== WHAT YOU SHOULD DO ==
Could you restate word for word only the lines below from the one holding "Click the red dot beside 8pc Family Bucket" to the one holding "Task: Delete the springs-campus URL entry", inclusive, and leave out the pictures?

--- DATA IN THIS EXERCISE Enclosed Below ---

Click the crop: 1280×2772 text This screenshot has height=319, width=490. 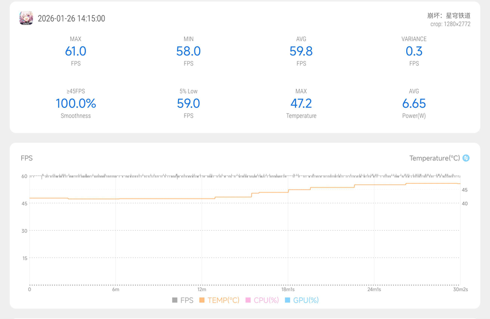(450, 24)
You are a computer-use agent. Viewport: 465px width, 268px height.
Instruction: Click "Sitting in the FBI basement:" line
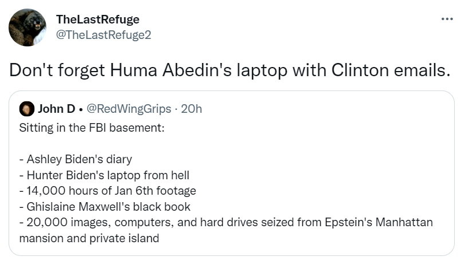92,126
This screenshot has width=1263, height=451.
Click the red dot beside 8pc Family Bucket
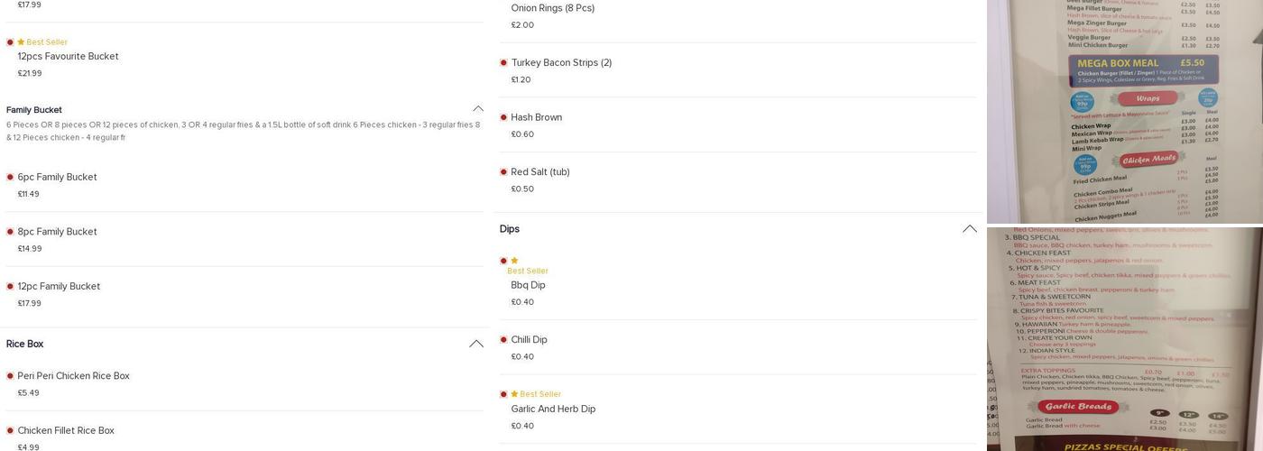(10, 232)
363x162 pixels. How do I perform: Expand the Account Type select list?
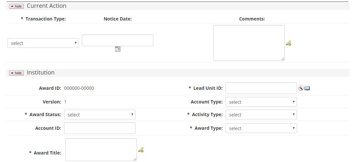(261, 102)
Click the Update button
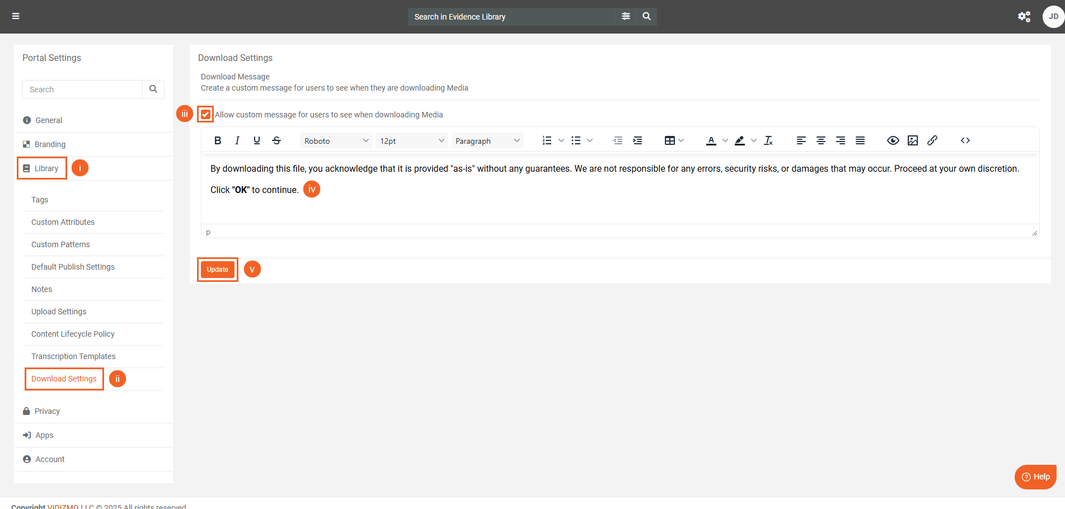Screen dimensions: 1065x509 (218, 270)
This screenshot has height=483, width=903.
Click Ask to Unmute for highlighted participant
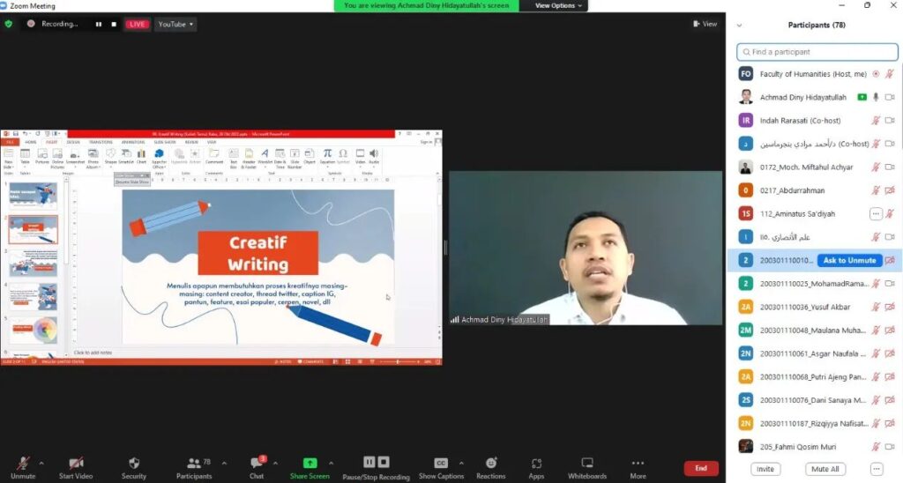pos(849,260)
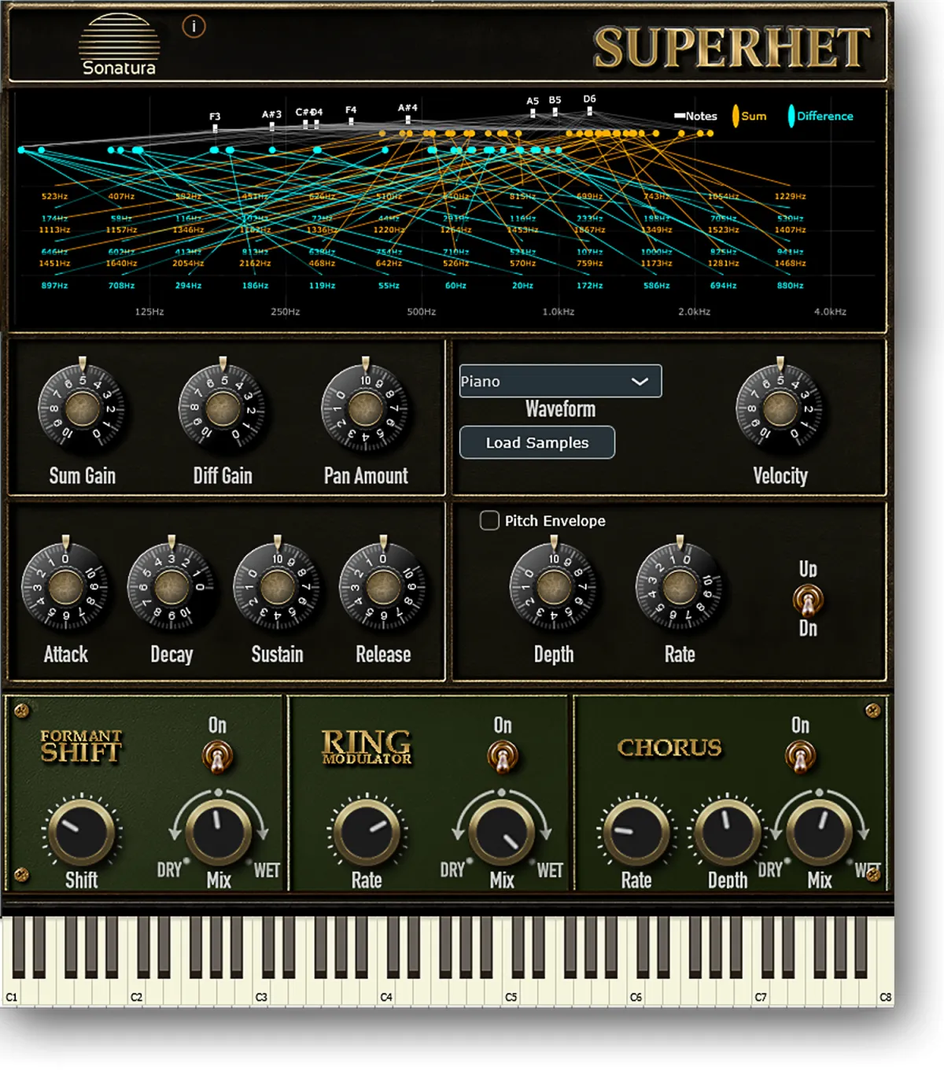The height and width of the screenshot is (1071, 944).
Task: Click the Load Samples button
Action: [x=537, y=443]
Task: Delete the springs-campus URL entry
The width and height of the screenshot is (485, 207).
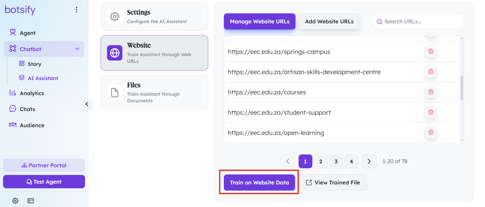Action: (x=431, y=52)

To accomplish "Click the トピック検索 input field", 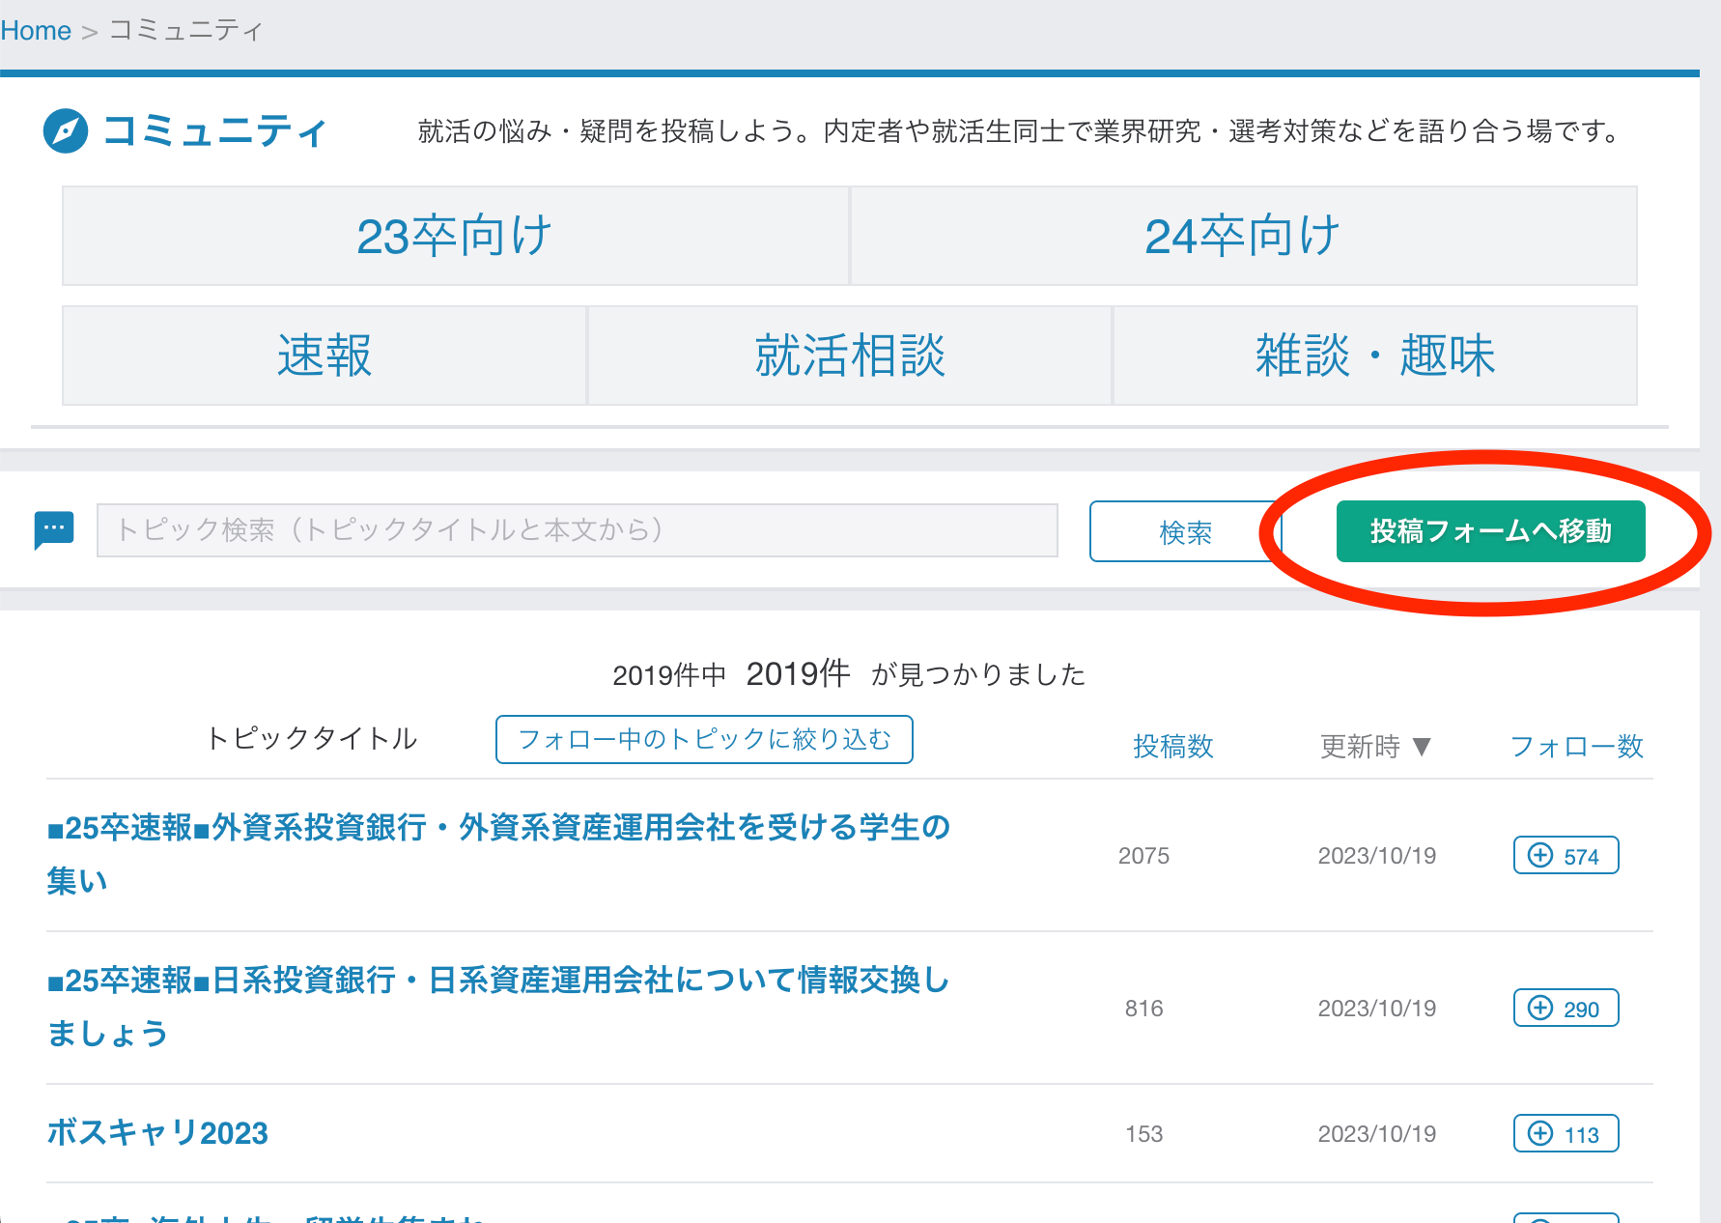I will point(577,530).
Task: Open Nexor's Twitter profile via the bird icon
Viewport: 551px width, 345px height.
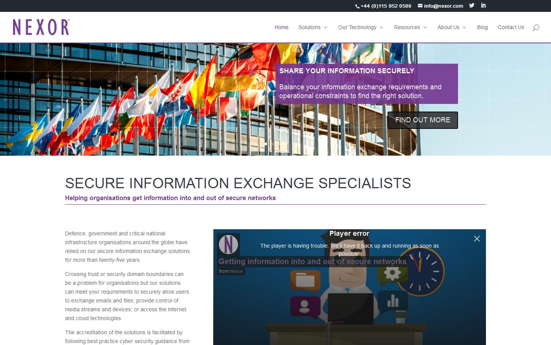Action: (x=471, y=5)
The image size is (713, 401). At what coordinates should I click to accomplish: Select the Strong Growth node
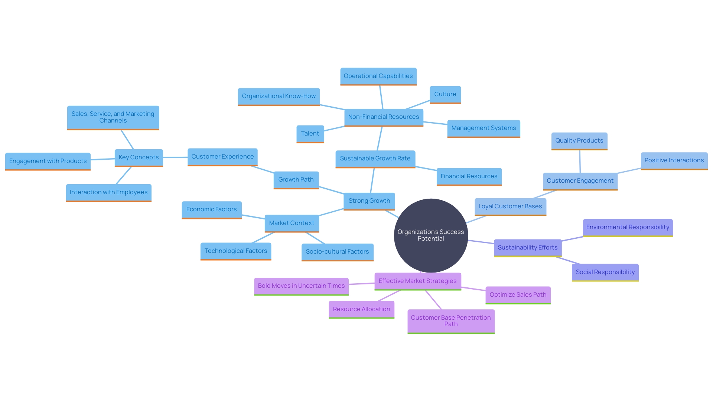click(x=369, y=200)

--- End of Enclosed DATA IN THIS EXERCISE ---

== RESULT FOR THIS TASK ==
Click the red dot beside 8pc Family Bucket
(10, 232)
363x162 pixels. How do I perform: Expand the Account Type select list?
(261, 102)
Click the Update button
Screen dimensions: 1065x509 (218, 270)
This screenshot has height=483, width=903.
Click Ask to Unmute for highlighted participant
pos(849,260)
The height and width of the screenshot is (1071, 944).
Task: Click the Load Samples button
Action: [x=537, y=443]
Task: Delete the springs-campus URL entry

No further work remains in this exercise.